We had the Huntress in the 1970s, Batgirl in the 1960s and Batwoman in the 1950s. But did Batman have a female counterpart in the 1940s?
Why yes, but DC didn’t publish her. Harvey Comics did.
The Black Cat was to Batman as Wonder Woman was to Superman. Or at least, so it seemed to me when I was 8 and saw Harvey Comics’ all-too-brief, intriguing revival of The Black Cat, drawn with a Caniff-ish touch by Lee Elias.
Both Wonder Woman and Black Cat successfully modulated a superheroic template created for a male character into a different key.
The Harvey heroine was a masked, athletic crime-fighter like Batman. Linda Turner, a stuntwoman turned movie star, was also presumably wealthy, like Bruce Wayne. When a masked wonder boy who’d been a circus acrobat was added to the feature, the resemblance became unmistakable. Batman had his Robin, and the Black Cat had her Black Kitten.
Turner’s stuntwoman background gave her plausible crime-fighting skills, and her film star status lent itself to backup romance/glamour stories in which the Black Cat need not figure. The concept worked well enough to make her Harvey’s most successful superhero, carrying her from a debut in Pocket Comics 1 (Aug. 1941) to a long run in Speed Comics to her own title, which ran for an impressive 65 issues and didn’t finish up until April 1963.
I remember being intrigued, if slightly unsettled, by the implication of the feature when I was a boy. After all, the Black Cat did not exist in the world of the Justice League. As far as we could tell, she was the only superhero operating in her universe.
A world where the only superhero was a woman? In 1962? What an astounding (but kind of fascinating) idea!
You could write a book just about the feline females of popular culture. They seem endless, from Harvey’s Black Cat to DC’s Catwoman, Cheetah, Golden Age Huntress and Wildcat II.
Johnny Williams wrote, "I Loved 'The Black Cat'! I too was absolutely captivated by her because of that same Harvey revival that you speak of.

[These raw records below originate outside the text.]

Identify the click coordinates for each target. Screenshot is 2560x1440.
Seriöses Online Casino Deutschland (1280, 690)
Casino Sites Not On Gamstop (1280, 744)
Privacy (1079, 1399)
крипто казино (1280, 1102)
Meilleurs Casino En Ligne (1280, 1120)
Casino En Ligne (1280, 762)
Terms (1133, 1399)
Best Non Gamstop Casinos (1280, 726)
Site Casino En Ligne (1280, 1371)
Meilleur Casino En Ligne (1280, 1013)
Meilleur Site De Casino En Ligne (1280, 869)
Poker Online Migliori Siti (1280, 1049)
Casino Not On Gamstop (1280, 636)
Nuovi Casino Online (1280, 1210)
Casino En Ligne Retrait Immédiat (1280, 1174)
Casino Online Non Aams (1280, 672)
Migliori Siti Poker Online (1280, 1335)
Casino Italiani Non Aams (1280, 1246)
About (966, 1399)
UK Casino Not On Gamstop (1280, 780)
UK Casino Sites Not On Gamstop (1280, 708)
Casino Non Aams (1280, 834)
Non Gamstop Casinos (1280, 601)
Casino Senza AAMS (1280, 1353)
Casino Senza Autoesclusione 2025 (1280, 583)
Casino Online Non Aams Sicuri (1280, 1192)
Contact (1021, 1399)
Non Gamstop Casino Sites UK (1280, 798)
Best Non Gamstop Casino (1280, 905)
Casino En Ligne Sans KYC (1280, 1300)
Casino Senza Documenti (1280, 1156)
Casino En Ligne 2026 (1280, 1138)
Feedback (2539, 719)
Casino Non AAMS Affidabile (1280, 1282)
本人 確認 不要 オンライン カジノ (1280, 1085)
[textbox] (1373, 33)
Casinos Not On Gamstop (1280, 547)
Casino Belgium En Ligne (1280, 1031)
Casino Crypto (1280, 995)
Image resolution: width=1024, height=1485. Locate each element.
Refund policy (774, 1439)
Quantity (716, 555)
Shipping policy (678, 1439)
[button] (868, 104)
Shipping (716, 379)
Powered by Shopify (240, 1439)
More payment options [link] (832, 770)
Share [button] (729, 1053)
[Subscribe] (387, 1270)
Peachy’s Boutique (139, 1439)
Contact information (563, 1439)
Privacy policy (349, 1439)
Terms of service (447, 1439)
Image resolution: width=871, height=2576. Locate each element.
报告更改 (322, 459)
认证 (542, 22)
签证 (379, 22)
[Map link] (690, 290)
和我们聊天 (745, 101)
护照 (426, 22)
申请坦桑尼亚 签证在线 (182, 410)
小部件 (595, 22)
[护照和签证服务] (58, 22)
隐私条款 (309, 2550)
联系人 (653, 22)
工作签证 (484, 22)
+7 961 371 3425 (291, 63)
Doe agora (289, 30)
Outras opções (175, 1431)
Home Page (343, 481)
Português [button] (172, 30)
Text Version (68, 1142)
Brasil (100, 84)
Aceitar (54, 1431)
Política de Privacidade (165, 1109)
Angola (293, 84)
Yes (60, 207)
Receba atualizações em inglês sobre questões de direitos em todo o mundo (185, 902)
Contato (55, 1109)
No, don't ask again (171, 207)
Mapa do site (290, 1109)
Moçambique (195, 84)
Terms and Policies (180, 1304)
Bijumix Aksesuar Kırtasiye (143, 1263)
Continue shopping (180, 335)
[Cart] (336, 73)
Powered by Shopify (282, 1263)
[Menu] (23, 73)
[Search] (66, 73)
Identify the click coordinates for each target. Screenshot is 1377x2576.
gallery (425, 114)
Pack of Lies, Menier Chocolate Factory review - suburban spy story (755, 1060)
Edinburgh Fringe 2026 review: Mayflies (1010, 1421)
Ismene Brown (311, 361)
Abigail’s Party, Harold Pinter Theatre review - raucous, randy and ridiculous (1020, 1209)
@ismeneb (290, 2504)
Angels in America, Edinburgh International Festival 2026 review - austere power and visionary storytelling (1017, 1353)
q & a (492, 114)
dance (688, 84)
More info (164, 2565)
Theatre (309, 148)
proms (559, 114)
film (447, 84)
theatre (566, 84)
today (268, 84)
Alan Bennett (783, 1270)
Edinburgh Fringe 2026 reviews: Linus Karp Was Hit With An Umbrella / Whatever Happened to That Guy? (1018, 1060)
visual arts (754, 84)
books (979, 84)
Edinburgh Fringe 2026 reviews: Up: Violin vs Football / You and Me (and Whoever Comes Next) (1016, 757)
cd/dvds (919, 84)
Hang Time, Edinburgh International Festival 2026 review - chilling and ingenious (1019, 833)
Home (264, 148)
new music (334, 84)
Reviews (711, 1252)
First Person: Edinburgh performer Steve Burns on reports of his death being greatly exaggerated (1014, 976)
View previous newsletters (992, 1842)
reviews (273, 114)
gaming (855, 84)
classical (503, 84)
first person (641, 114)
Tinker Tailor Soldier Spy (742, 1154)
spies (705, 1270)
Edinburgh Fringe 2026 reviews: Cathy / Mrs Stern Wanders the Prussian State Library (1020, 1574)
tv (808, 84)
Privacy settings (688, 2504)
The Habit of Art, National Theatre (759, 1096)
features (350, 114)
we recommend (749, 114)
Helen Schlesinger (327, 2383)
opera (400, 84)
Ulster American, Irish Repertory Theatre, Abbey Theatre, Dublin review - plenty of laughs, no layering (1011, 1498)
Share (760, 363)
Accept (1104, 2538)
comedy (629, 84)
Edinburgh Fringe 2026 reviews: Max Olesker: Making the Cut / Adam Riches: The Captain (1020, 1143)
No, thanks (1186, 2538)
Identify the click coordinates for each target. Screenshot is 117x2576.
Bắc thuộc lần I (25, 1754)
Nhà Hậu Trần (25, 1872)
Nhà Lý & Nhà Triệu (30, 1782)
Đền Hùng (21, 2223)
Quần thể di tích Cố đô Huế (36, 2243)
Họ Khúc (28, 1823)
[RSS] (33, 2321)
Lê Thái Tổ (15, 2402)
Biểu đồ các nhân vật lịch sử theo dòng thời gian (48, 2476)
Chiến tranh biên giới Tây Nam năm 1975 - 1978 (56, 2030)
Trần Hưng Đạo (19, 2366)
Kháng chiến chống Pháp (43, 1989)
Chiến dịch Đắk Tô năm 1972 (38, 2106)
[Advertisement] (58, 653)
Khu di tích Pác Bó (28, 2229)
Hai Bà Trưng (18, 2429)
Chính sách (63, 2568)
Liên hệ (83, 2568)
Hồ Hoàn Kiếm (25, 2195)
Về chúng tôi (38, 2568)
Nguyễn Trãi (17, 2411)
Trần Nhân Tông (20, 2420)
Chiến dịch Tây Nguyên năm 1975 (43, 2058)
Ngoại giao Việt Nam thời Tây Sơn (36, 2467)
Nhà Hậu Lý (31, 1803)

ReplyDeleteI had an early fascination with the Asian martial arts long before they became commonplace and mainstream here in the west. The fact that she not only used judo and jiu-jitsu in her stories, but also had side features where her character demonstrated some techniques from those two martial disciplines had me from square one."
Russell Rubert wrote: The Black Cat has all the elements to make a great series of Hallmark TV movies. The beautiful forthright able heroine, the older widower parent, the faithful (secretary) sidekick, the handsome columnist love interest. Mystery, adventure. It even has a handy appropriate title they could use. "Black Cat Mysteries".